Однако при чтении (возможно, это субъективное ощущение) не можешь отделаться от мысли, что утрачивается необходимый катарсис, оригинальная хлесткость лирического высказывания. Сказанное Татьяной Бек по поводу любви Кушнера к употреблению уменьшительно-ласкательных суффиксов в применении к книге «Избранное» (1997) может быть спроецировано и на его поэтику в целом – и она тоже стала «отдавать инерцией, усталостью безошибочно утепляющего речь жеста»40. В этом большая доля неизбежности. Трудно требовать от поэта на протяжении стольких десятилетий сохранять действенность и действительность своей интонации – двигатель мощен, но не вечен.

Возьмем показательный пример кушнеровского стихотворного рассуждения:

Никакой поэтической мысли В этом стихотворении нет, Только радость дымящейся жизни, Только влагой насыщенный свет. Кто мне дал эту сырость густую, Затруднил по траве каждый шаг? Я не мыслю, но я существую. Существуя, живу, еще как!

К сожалению, как раз «поэтической мысли» становится у Кушнера все больше, «дымящейся жизни» все меньше… и в результате стихотворение часто уходит в сугубую дидактику. При сохранении твердости и звучности голоса ушла из него какая-то нотка умело темперированной лирической дерзости, которая раньше была у поэта постоянной. Приведу в качестве примера свое, пожалуй, любимое кушнеровское стихотворение 1962 года:

Танцует тот, кто не танцует, Ножом по рюмочке стучит, Гарцует тот, кто не гарцует — С трибуны машет и кричит. А кто танцует в самом деле, И кто гарцует на коне, Тем эти пляски надоели, А эти лошади – вдвойне!

Поэтическая убедительность этого стихотворения абсолютна. Смысловая компрессия поразительна. Мысль и чувство неразделимы и выражены с пушкинской простотой и мощью прямого высказывания. Теперь же стиху Кушнера все чаще требуются разнообразные «подпорки», прямое слово уже не вызывает мгновенного эффекта.
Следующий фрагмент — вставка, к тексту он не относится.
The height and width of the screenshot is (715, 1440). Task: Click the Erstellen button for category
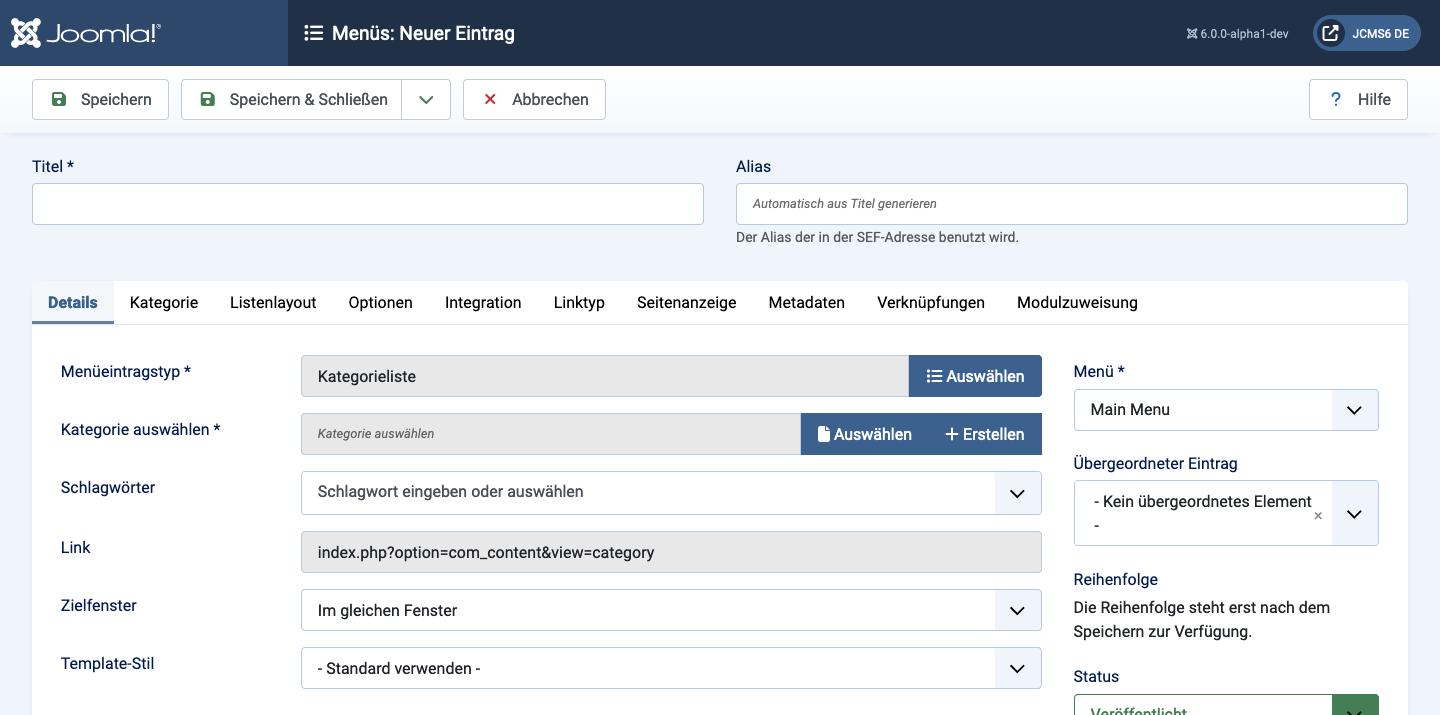tap(984, 434)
Определяющую роль в стихах Кушнера играет интонация. Это отмечал еще Бродский, сравнивая кушнеровскую интонацию с «вечным двигателем внутреннего сгорания». Последнее время эта интонация начинает «провисать», в новых же стихах кушнеровская рассудочность становится и вовсе прямолинейной и публицистичной, так же несколько спрямилась и упростилась и неизменная авторефлексия:

О, вот она, любовь моя к природе, Как ни смешно звучит такая фраза.

Или еще:

Я – плохой россиянин В этой смуте и мгле.

И что вовсе уж неприемлемо, появилась спорная манифестальная декларативность, органически чуждая, на мой взгляд, кушнеровскому таланту:

А стихи утверждают свободу, А в пророчествах нету ее!

Не стоит забывать, что «кушнеровский способ говорения <…> плод его врожденного и неистребимого простодушия»41. Оно и подкупает, и очаровывает, и его-то как раз тоже становится меньше в новых стихах. Столь притягательная, располагающая кушнеровская наивность («Душа моя, как все-таки наивна / Ты, как тебя нетрудно раскачать») теперь проходит ровно и как-то натруженно.

Не так давно была непомерно раздута история со стихотворным посвящением Кушнера губернатору Петербурга Валентине Матвиенко, сделавшей некое благое дело для петербургских писателей. Ничего особенного: человек захотел поблагодарить другого человека и, будучи поэтом, вполне характерно сделал это стихами. Не стал же он, в конце концов, печатать этот текст, включать его в книги. Но в некоторых стихах последнего времени (например, в стихотворении «В цеху разделочном мясном кипит работа» из книги «Мелом и углем») можно уловить те же интонации, что и в «оде» Матвиенко. Открытая, не опосредованная новизной «ракурса» стихотворная публицистика совершенно не свойственна Кушнеру, тем страннее его обращение к ней.

Анализируя изменения кушнеровской поэтики на рубеже веков, Ольга Канунникова справедливо отмечает, что «в прежних стихах поэт исповедовал, так сказать, „негативный метод повышения жизненных ценностей“ (определение Л. Гинзбург) – то есть от обратного <…> и все происходило под знаком пастернаковского доверия к жизни»42. Теперь это доверие несколько притупилось, стало менее очевидно.